Top of TASK MATERIAL

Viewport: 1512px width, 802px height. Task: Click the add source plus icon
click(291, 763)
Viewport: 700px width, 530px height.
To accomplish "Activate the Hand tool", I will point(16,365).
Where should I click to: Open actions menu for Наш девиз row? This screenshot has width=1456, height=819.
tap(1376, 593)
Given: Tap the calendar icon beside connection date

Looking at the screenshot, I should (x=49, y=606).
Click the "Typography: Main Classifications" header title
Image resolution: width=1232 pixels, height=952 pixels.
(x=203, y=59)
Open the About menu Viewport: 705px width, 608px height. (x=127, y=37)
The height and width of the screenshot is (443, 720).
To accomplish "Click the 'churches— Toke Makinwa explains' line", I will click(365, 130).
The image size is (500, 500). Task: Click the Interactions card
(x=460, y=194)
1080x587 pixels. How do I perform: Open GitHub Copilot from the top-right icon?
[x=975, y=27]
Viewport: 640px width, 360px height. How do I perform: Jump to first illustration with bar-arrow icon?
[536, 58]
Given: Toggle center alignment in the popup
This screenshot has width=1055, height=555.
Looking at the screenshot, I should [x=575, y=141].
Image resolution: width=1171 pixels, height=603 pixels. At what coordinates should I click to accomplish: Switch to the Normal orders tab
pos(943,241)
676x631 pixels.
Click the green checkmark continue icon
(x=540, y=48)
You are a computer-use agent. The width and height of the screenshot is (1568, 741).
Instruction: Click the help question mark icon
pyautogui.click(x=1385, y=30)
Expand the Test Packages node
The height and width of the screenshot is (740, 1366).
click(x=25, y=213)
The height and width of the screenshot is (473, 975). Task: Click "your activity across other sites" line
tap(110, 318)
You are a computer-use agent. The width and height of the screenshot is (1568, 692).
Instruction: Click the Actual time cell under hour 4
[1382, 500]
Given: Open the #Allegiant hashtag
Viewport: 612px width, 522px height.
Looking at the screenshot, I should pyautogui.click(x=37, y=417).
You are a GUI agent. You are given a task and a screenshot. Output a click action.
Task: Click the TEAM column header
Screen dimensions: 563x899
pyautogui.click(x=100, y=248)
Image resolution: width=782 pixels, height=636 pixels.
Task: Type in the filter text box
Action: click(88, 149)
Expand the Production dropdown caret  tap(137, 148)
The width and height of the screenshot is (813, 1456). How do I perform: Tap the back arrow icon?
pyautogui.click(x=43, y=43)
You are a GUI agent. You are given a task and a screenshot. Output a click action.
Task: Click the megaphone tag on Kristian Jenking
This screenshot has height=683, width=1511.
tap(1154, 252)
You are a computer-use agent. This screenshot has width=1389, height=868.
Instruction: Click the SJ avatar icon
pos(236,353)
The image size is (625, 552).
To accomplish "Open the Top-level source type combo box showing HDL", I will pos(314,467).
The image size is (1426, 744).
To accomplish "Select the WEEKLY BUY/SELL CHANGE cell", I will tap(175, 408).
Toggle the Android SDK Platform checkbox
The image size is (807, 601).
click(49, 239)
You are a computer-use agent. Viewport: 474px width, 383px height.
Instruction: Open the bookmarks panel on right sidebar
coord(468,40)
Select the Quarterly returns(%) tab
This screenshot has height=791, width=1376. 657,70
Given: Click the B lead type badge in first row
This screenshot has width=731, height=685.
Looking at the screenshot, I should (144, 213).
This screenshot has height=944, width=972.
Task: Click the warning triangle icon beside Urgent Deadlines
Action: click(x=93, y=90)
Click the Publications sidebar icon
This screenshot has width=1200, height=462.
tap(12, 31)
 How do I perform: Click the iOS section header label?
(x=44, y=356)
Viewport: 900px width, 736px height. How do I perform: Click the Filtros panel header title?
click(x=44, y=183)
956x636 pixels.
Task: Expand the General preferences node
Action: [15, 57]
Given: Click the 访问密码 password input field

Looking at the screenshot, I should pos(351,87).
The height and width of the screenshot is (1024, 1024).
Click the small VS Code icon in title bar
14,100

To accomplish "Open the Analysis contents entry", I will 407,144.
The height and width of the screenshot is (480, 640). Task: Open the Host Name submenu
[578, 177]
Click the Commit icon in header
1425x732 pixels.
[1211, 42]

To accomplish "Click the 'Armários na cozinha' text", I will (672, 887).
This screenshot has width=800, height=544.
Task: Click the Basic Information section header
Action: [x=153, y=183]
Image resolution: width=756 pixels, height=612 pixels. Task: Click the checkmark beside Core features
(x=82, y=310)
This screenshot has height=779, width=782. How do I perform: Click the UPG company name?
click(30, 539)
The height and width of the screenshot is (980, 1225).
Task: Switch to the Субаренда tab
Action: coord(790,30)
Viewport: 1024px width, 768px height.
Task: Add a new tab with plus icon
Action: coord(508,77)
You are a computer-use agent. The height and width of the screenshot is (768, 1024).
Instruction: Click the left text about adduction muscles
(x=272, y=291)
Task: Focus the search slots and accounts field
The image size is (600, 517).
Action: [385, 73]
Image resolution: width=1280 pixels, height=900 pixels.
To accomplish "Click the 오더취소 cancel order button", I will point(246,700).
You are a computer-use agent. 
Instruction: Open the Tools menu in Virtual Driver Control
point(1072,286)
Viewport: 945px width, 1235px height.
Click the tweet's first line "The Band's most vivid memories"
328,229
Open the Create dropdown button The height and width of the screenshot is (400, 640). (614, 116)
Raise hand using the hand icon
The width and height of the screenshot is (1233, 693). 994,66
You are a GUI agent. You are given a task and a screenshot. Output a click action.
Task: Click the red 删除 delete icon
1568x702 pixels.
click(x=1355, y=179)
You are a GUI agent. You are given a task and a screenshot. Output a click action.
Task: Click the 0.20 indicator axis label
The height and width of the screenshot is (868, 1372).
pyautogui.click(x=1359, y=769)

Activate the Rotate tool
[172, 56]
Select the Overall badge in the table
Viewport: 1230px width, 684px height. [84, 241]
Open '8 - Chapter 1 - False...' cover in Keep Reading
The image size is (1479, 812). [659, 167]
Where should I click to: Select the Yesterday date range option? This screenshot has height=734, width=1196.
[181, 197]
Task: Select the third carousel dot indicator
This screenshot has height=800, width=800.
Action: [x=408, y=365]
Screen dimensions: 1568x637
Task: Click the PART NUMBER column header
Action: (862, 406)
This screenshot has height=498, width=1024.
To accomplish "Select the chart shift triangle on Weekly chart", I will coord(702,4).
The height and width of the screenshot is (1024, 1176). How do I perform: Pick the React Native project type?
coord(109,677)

Bottom of TASK MATERIAL

YOUR GOAL: Determine how many lines of the entries contain the string "button", and reply with nothing but the number.

THE ANSWER: 2